Im Westen macht sich der Trog mit einer regen Schauertätigkeit bemerkbar. Kurze
(Kaltluft)gewitter können im Südwesten nicht ganz ausgeschlossen werden,
wenngleich die Wahrscheinlichkeit hierfür sehr gering ist.
Dazwischen, d.h. in einem breiten Streifen von Schleswig-Holstein über die Mitte
Deutschlands hinweg bis etwa nach Oberschwaben, erfolgt kompensierendes
Absinken, wodurch allenfalls geringe Niederschläge zu erwarten sind. Für ein
paar Wolkenlücken reicht es nur im Nordwesten und Westen. Die
Tageshöchsttemperaturen erreichen 7 bis 13 Grad.

In der Nacht zum Samstag verlagert sich das südliche Cut-Off-Tief in Richtung
Sardinien, wodurch sich auch das korrespondierende Bodentief südwärts absetzt.
Das über der Nordsee liegende Bodentief wird von dem verbleibenden Resttrog
überlaufen und wird unter beginnender Auffüllung in Richtung Oslofjord
gesteuert. Somit wird der Platz frei für einen Bodenhochkeil. Dieser weitet
sich, gestützt durch Kaltluftadvektion, von Frankreich her nach Süddeutschland
aus.
Weitere Niederschläge fallen staubedingt dann noch im Südwesten, in Alpennähe
sowie im östlichen Bergland, wenngleich dann Warnschwellen sehr wahrscheinlich
nicht mehr überschritten werden. An den Alpen sinkt die Schneefallgrenze je nach
Intensität auf 1200 bis 1000 m. Aber auch an der Nordsee sind einzelne Schauer
nicht ganz auszuschließen. In den anderen Gebieten, d.h. vor allem im Norden, in
Teilen der Mitte und gebietsweise auch im Westen, kann es aufklaren, wodurch
gebietsweise teils dichter Nebel entsteht.

» Gesammelte Daten
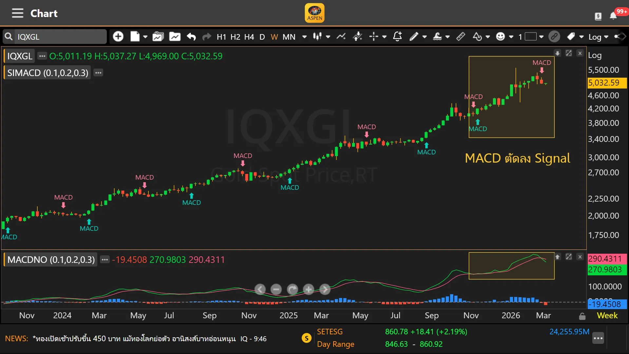Open the add alert bell icon
Viewport: 629px width, 354px height.
click(397, 37)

» Aufgabe
Führe den Wetterbericht im Anschluss an seinen letzten Satz weiter. Die gesammelten Zeilen sind eigenständiges Material und gehören nicht zum Wetterbericht.

» Antwort
Samstag... verlagert sich der Resttrog unter beginnender Auffüllung in den
Nordosten Deutschlands. Von Westen her nähert sich ein Rücken, durch welchen der
über dem Süden Deutschlands liegende Bodenhochkeil gestützt wird. Dieser weitet
sich nach Osten aus, so dass sich eine Brücke ergibt, die sich vom Azorenhoch
über die Iberische Halbinsel, Süddeutschland und Polen hinweg bis zu einem Hoch
über Westrussland erstreckt.
Bedingt durch die trogrückseitige relativ steile nordwestliche Strömung sind im
vor allem Süden und Südosten und dort vor allem zu den Alpen hin weitere
staubedingte Niederschläge zu erwarten. Diese sind jedoch fernab von jeglicher
Warnrelevanz, wesentlich mehr als 10 mm sollten selbst in Staulagen nicht
zusammenkommen. Und aufgrund der Nähe zur Frontalzone bleibt es auch in
Küstennähe nicht ganz niederschlagsfrei. Dort dürfte zum Abend hin der Wind mit
Böen bis Bft 7 etwas auffrischen.
Im Norden und teils auch in der Mitte sowie in den Leegebieten der Mittelgebirge
besteht die Chance für größere Auflockerungen. Dies ermöglicht
Tageshöchsttemperaturen zwischen 10 und 14 Grad. Im Süden (bei noch länger
andauerndem, aber nur wenig intensivem Regen) sowie in Gebieten mit zähem Nebel
sind nur 5 bis 9 Grad zu erwarten.

In der Nacht zum Sonntag erreicht ein flacher Rücken das Vorhersagegebiet.
Dieser wird durch Warmluftadvektion überlaufen, was in Nordseenähe geringe
Niederschläge aufkommen lässt. Der nachfolgende Trog nähert sich bereits den
Britischen Inseln. Vorderseitiger Druckfall erfasst auch die Nordsee, was über
dem Norden und Westen Deutschlands sowie Teilen der Mitte eine Gradientzunahme
bewirkt. An der Nordsee sowie in einigen exponierten Berglagen (Brocken,
Nordeifel) sind dann stürmische Böen möglich, an der Ostsee reicht es für
Windböen Bft 7. Nebel und Hochnebel sollten in diesen Gebieten kein Thema sein.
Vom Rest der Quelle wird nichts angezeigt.